6. ❓ **Am I feeling pressure to skip routing?**
   - Time pressure → Route anyway (faster overall)
   - Sunk cost → Route anyway (verify first attempt)
   - Authority → Route anyway (verify diagnosis)
   - Exhaustion → Route anyway (clarity more important)

**If you failed ANY check above, do NOT give direct advice. Route to specialist or ask clarifying question.**

---

## When NOT to Use PyTorch Skills

**Skip PyTorch pack when**:
- Choosing algorithms (use training-optimization or algorithm packs)
- Model architecture selection (use neural-architectures)
- Framework-agnostic training issues (use training-optimization)
- Production deployment (use ml-production)
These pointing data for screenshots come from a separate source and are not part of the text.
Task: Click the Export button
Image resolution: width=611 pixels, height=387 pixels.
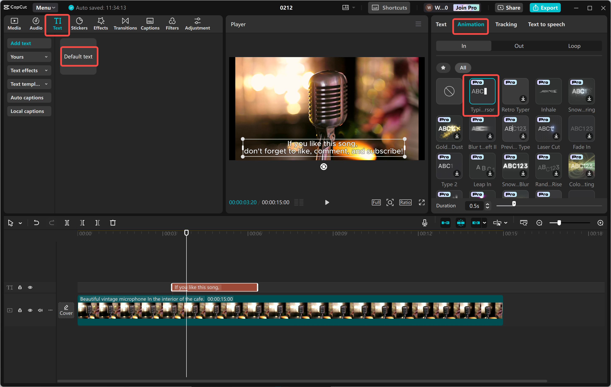Action: (x=545, y=7)
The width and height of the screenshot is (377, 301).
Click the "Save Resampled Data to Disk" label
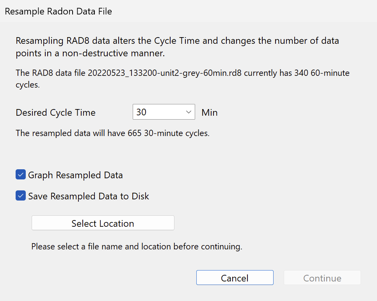[x=89, y=196]
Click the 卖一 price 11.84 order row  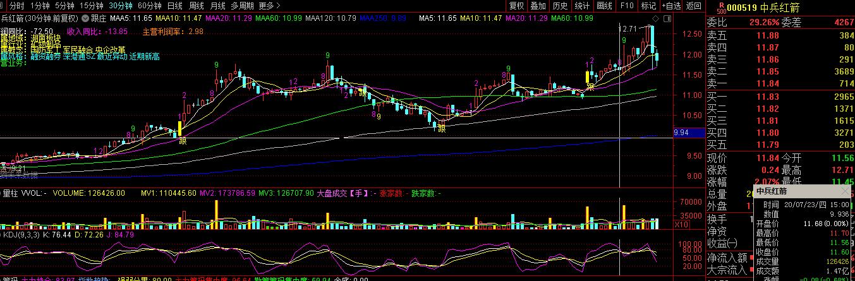coord(780,83)
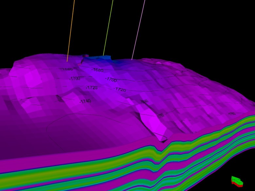The height and width of the screenshot is (191, 255).
Task: Click the left -1680 contour label
Action: (x=67, y=69)
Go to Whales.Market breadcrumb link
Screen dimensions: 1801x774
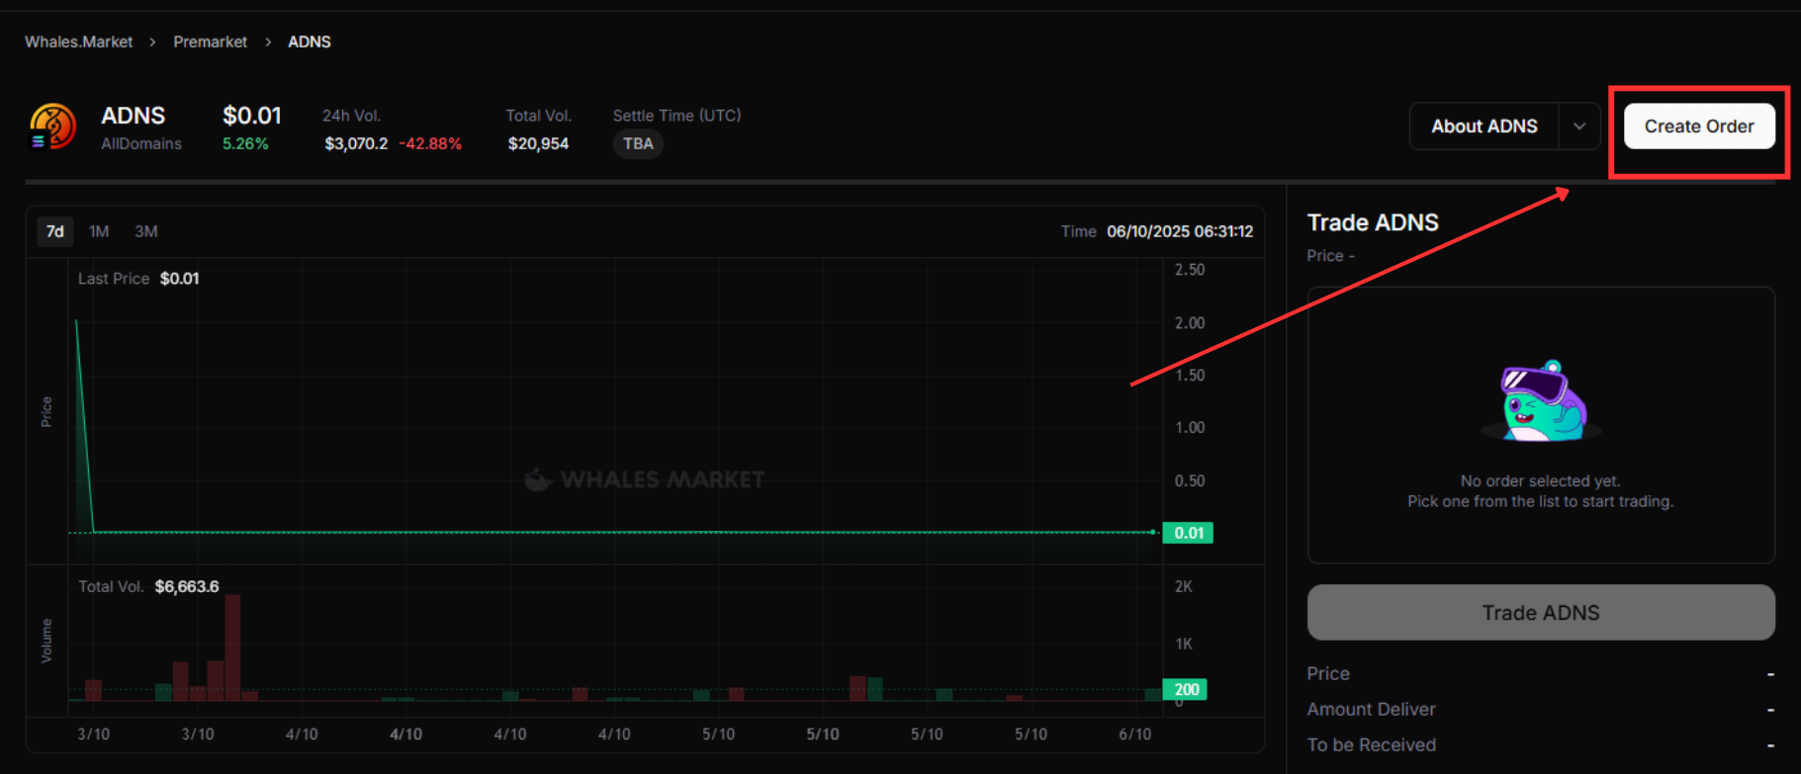pyautogui.click(x=79, y=42)
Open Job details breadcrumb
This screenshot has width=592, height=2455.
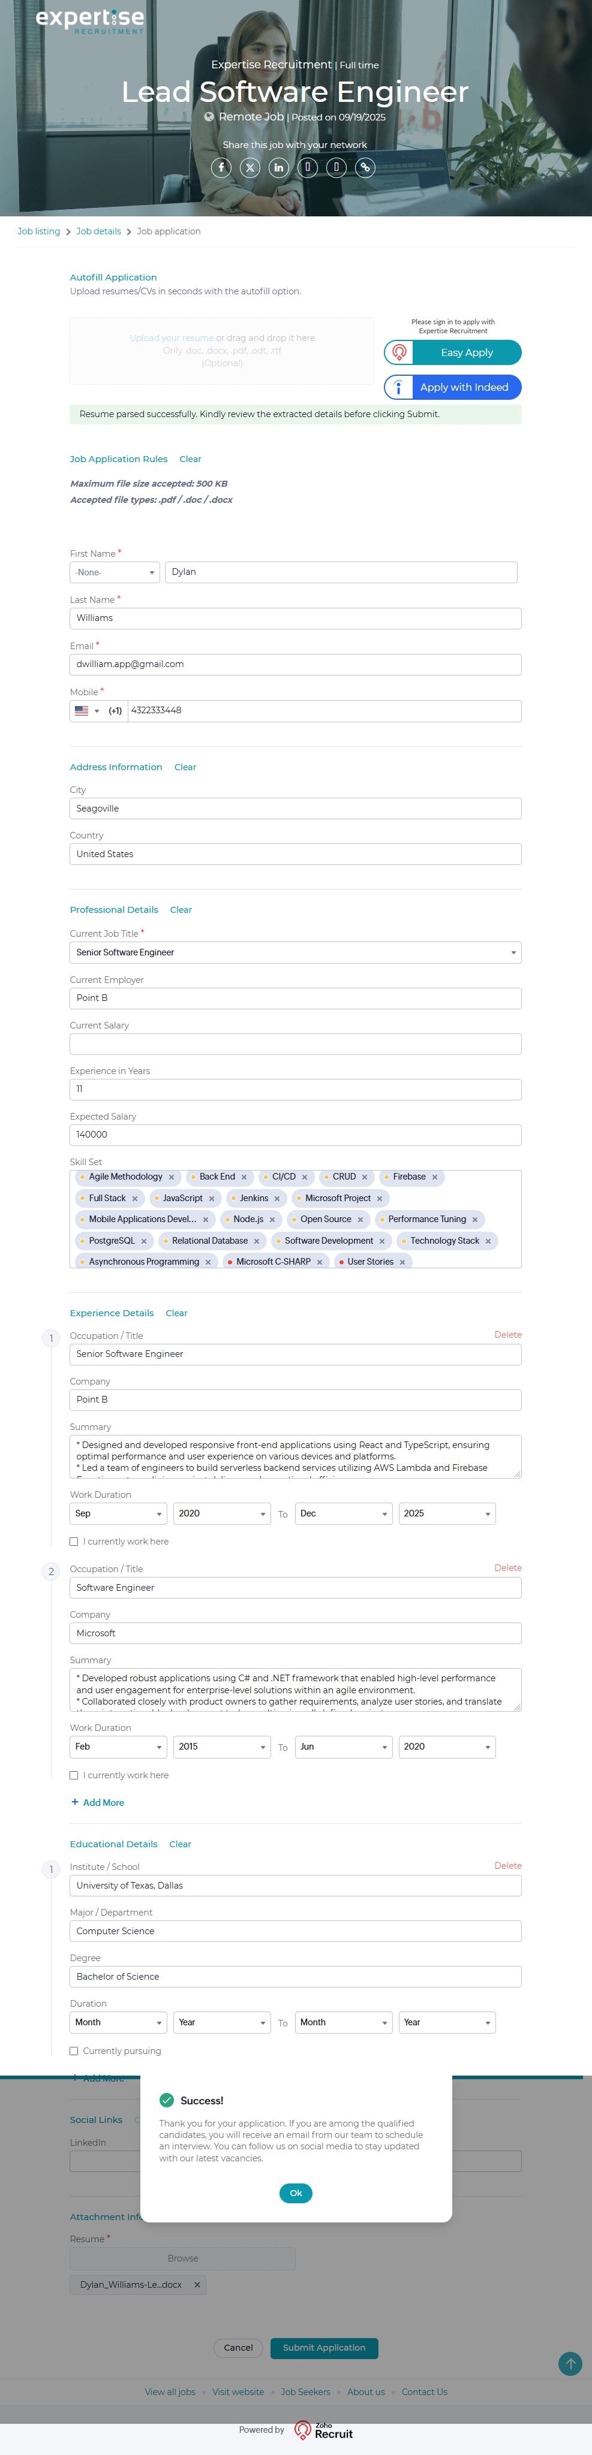click(x=98, y=232)
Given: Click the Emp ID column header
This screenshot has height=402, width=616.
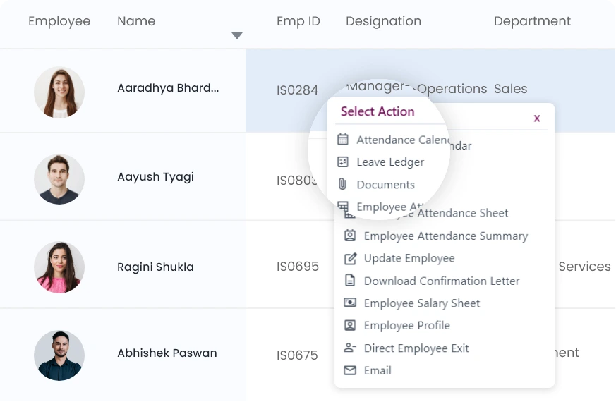Looking at the screenshot, I should [298, 21].
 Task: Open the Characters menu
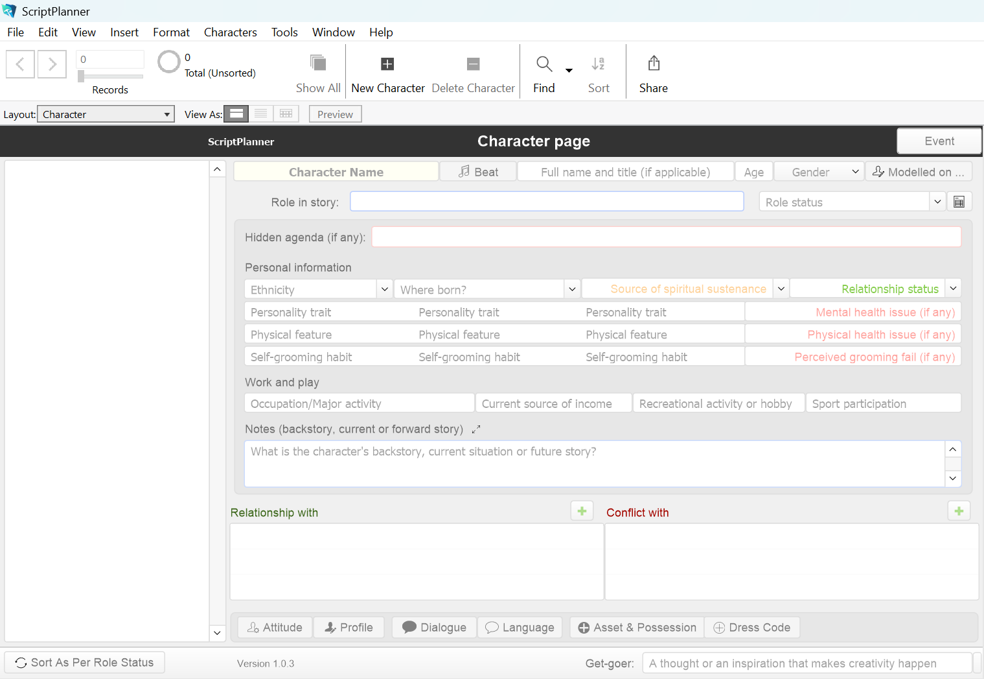[230, 32]

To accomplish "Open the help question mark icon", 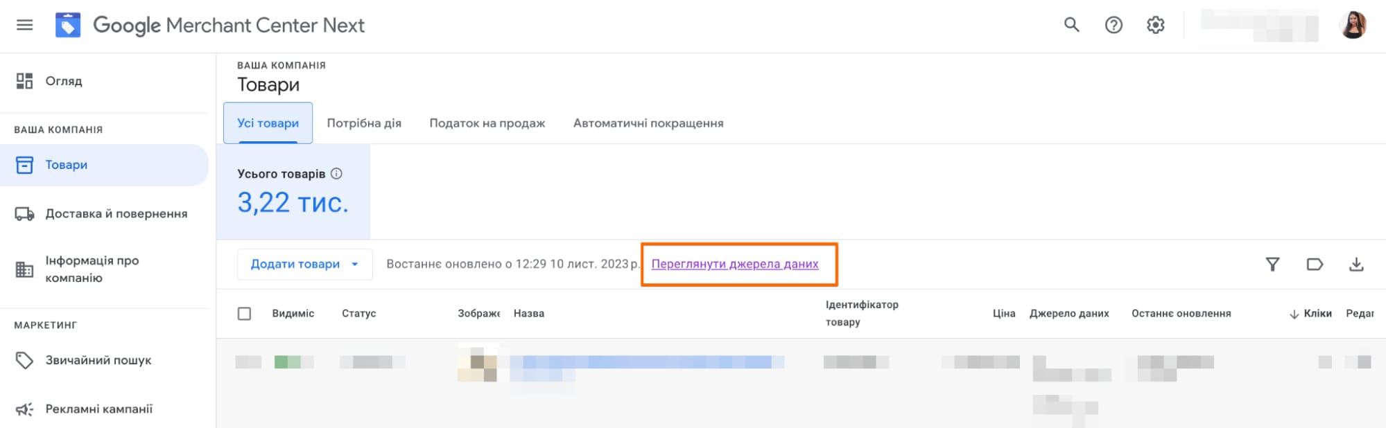I will [x=1114, y=26].
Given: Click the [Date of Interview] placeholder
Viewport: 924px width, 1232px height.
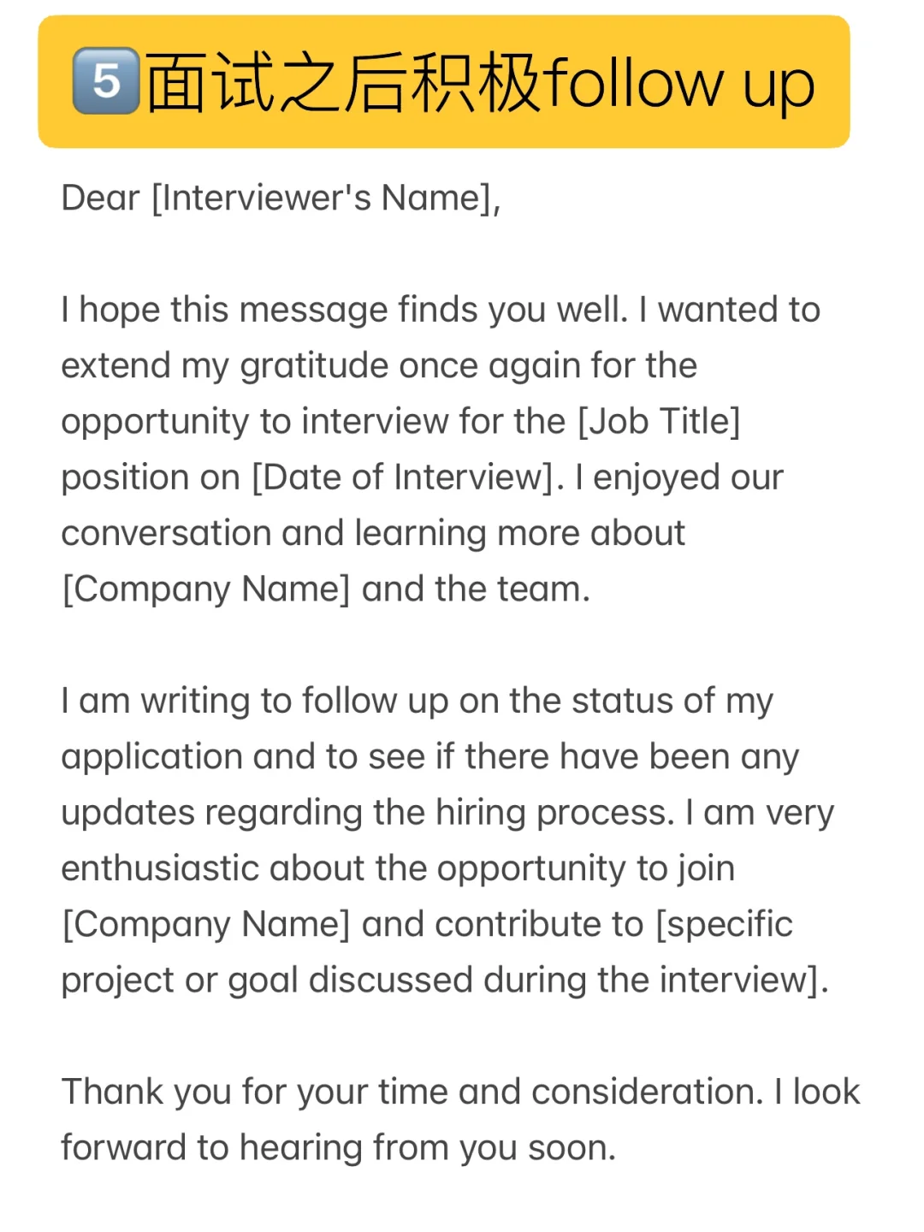Looking at the screenshot, I should 408,477.
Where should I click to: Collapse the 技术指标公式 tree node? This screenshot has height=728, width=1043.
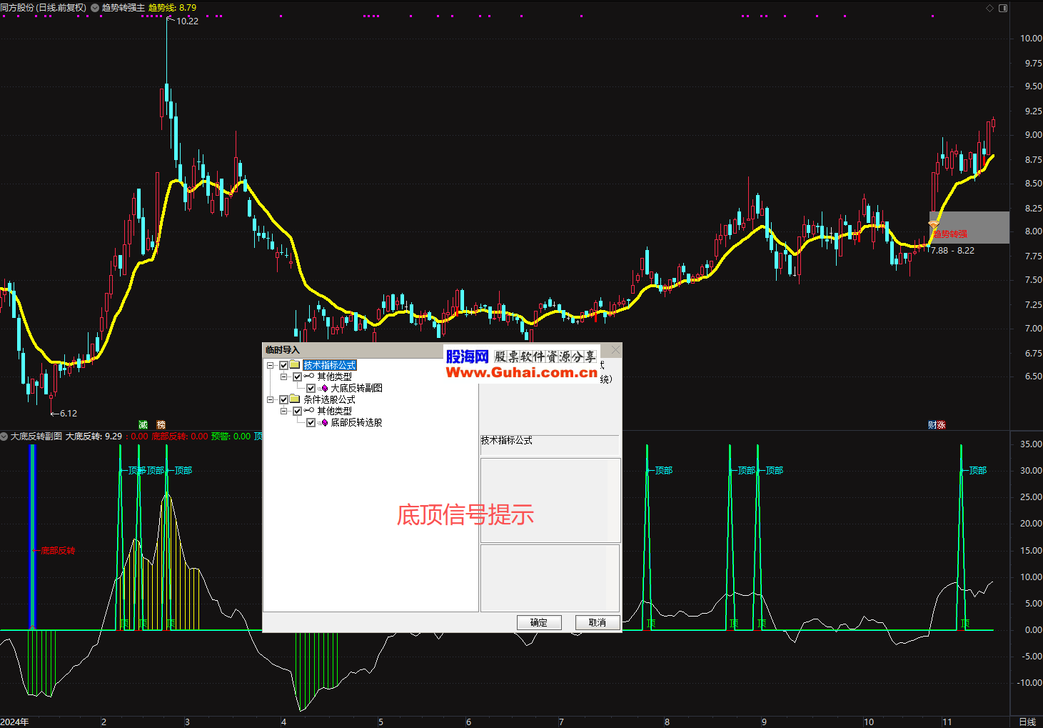click(x=271, y=365)
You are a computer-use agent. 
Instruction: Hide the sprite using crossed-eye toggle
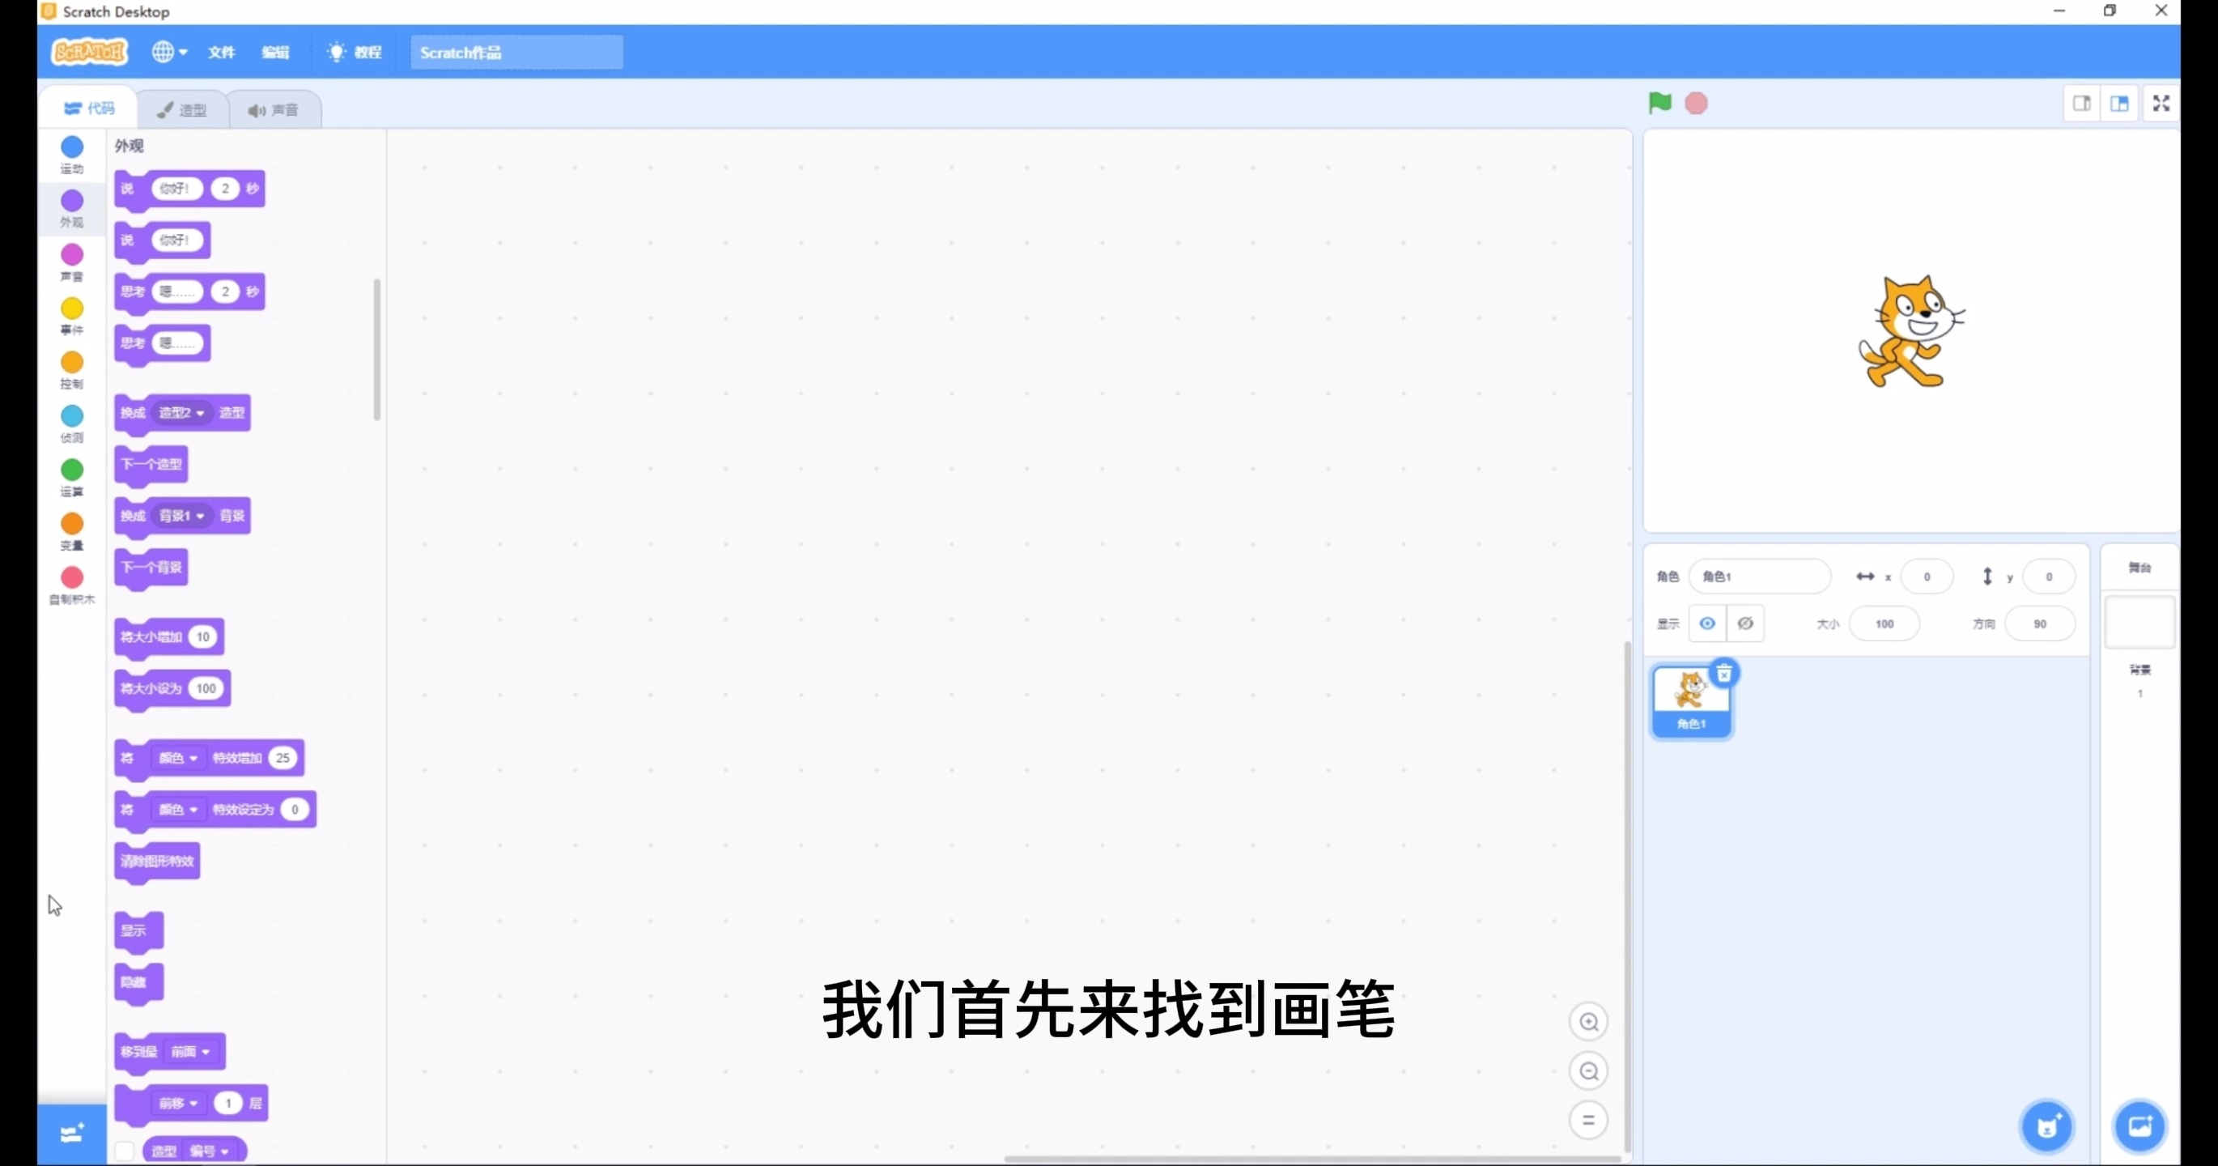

**PyTorch pack is for**: PyTorch-specific implementation, infrastructure, debugging, and optimization issues.

---

## Diagnosis-First Principle

**Critical**: Many PyTorch issues require diagnosis before solutions:

| Issue Type | Diagnosis Skill | Then Solution Skill |
|------------|----------------|---------------------|
| Performance | performance-profiling | mixed-precision / distributed |
| Memory | tensor-memory (profiling section) | tensor-memory (optimization) |
| NaN/Inf | debugging-techniques | mixed-precision / module-design |
| Training bugs | debugging-techniques | Appropriate fix |

**If unclear what's wrong, route to diagnostic skill first.**

---

## PyTorch Engineering Specialist Skills

After routing, load the appropriate specialist skill for detailed guidance:

1. [tensor-operations-and-memory.md](tensor-operations-and-memory.md) - Memory management, efficient operations, profiling
2. [module-design-patterns.md](module-design-patterns.md) - Model structure, nn.Module best practices, initialization
3. [distributed-training-strategies.md](distributed-training-strategies.md) - DDP setup, multi-node, synchronization patterns
4. [mixed-precision-and-optimization.md](mixed-precision-and-optimization.md) - AMP, FP16/BF16, gradient scaling, numerical stability
5. [performance-profiling.md](performance-profiling.md) - PyTorch profiler, bottleneck identification, optimization strategies
6. [debugging-techniques.md](debugging-techniques.md) - NaN/Inf debugging, gradient checking, systematic troubleshooting
7. [checkpointing-and-reproducibility.md](checkpointing-and-reproducibility.md) - Complete checkpointing, RNG state, determinism
8. [custom-autograd-functions.md](custom-autograd-functions.md) - torch.autograd.Function, custom gradients, efficient backward

---

## Integration Notes

**Phase 1 - Standalone**: PyTorch skills are self-contained

**Future cross-references**:
- training-optimization (framework-agnostic training techniques)
- neural-architectures (architecture selection before implementation)
- ml-production (deployment after training)

**Current focus**: Route within PyTorch pack only. Other packs handle other concerns.